Negli ultimi dieci anni, è aumentato in modo drammatico il numero di corsi, seminari, prodotti e pubblicazioni sul Kinesio Tape (KT). Il KT utilizza colori differenti, spesso appariscenti, e metodi di applicazione creativi, fantasiosi e frequentemente esclusivamente promozionali. Inoltre, le applicazioni di KT rappresentano trattamenti spesso “visibili” (ad esempio, in televisione, nei quotidiani sportivi e su internet). E’ ipotizzabile che i pazienti, soprattutto gli sportivi amatoriali, e i fisioterapisti scelgano tecniche e modalità di trattamento utilizzate da sportivi professionisti, ma disinformati sulla reale efficacia dell’applicazione.
Le evidenze disponibili sull’utilizzo del KT nel trattamento dei disordini muscoloscheletrici, neurologici e linfatici sono limitate. Inoltre, molti studi clinici sono stati condotti su soggetti sani.
La presente revisione sistematica ha valutato gli effetti terapeutici del KT sul dolore, sulla forza muscolare e sull’escursione articolare nei disordini muscoloscheletrici e gli effetti terapeutici in soggetti con patologie neurologiche e linfatiche. Sono stati inclusi 12 studi (432 partecipanti) pubblicati negli ultimi quattro anni, quattro condotti in Turchia, tre in Taiwan, due negli Stati Uniti, uno in Italia, uno in Polonia e uno in UK.
I risultati evidenziano una riduzione immediata del dolore con l’applicazione del KT, ma per la mancanza di follow up, non è possibile determinare gli effetti nel lungo termine. Inoltre, nessuno studio indaga l’effetto sul dolore dopo la rimozione del tape. Non sono stati evidenziati effetti sulla forza, in linea con i risultati degli studi clinici condotti su soggetti sani o su atleti. Sono riportati effetti positivi immediati nell’escursione articolare di spalla e rachide cervicale, ma senza valutazione nel lungo termine. E’ stato incluso un solo articolo sugli effetti del KT nei disordini neurologici, limitando di conseguenza le conclusioni, che non ha evidenziato alcun beneficio nei pazienti emiplegici. Solo due studi hanno valutato l’efficacia del KT nel linfedema, con evidenze inconcludenti.
E’ interessante notare che tutti i case report pubblicati (non inclusi nella presente revisione) riportano risultati positivi con l’utilizzo del KT, ma rappresentano il livello più basso di evidenza clinica.
 

Kalron A, Bar-Sela S. A systematic review of the effectiveness of Kinesio Taping® – Fact or fashion?
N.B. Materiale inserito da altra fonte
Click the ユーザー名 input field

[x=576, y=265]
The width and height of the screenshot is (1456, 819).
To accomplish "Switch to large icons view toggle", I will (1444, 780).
Eur J Phys Rehabil Med. 2013 Apr 5.
http://www.ncbi.nlm.nih.gov/pubmed/23558699

 

2 commenti

  • Matteo Corno Fisio Reply

    Da segnalare lo studio appena uscito su Man. Ther. che riporta un aumento dell’attività muscolare EMG immediato e transitorio dopo applicazione di KT in soggetti sani.

    Il risultato, di nessun interesse clinico, suggerisce un possibile meccanismo neuromuscolare transitorio con applicazione di KT

    allego l’abstract: http://www.ncbi.nlm.nih.gov/pubmed/24829961

    • Samuele Passigli Reply

      Ciao Matteo, grazie per il feedback. Ho sintetizzato l’articolo da te citato alcuni giorni fa:
      http://www.fisiobrain.com/web/2014/effetti-del-kinesio-tape-sul-tono-muscolare-in-soggetti-sani

      In sintesi, i risultati dello studio non hanno evidenziato cambiamenti della resistenza allo stiramento passivo, dell’estensibilità muscolare e della forza, misurate a velocità differenti, in contrasto con l’ipotesi proposta da Kase che il KT potrebbe modulare il tono muscolare. E’ stato evidenziato un aumento nel breve termine dell’attività elettromiografica, se confrontata con l’applicazione sham tape, non mantenuta oltre le 24 ore. Di conseguenza, i potenziali input sensoriali generati dal KT potrebbero non essere abbastanza potenti da influenzare i meccanismi muscolari, senza quindi una rilevanza terapeutica.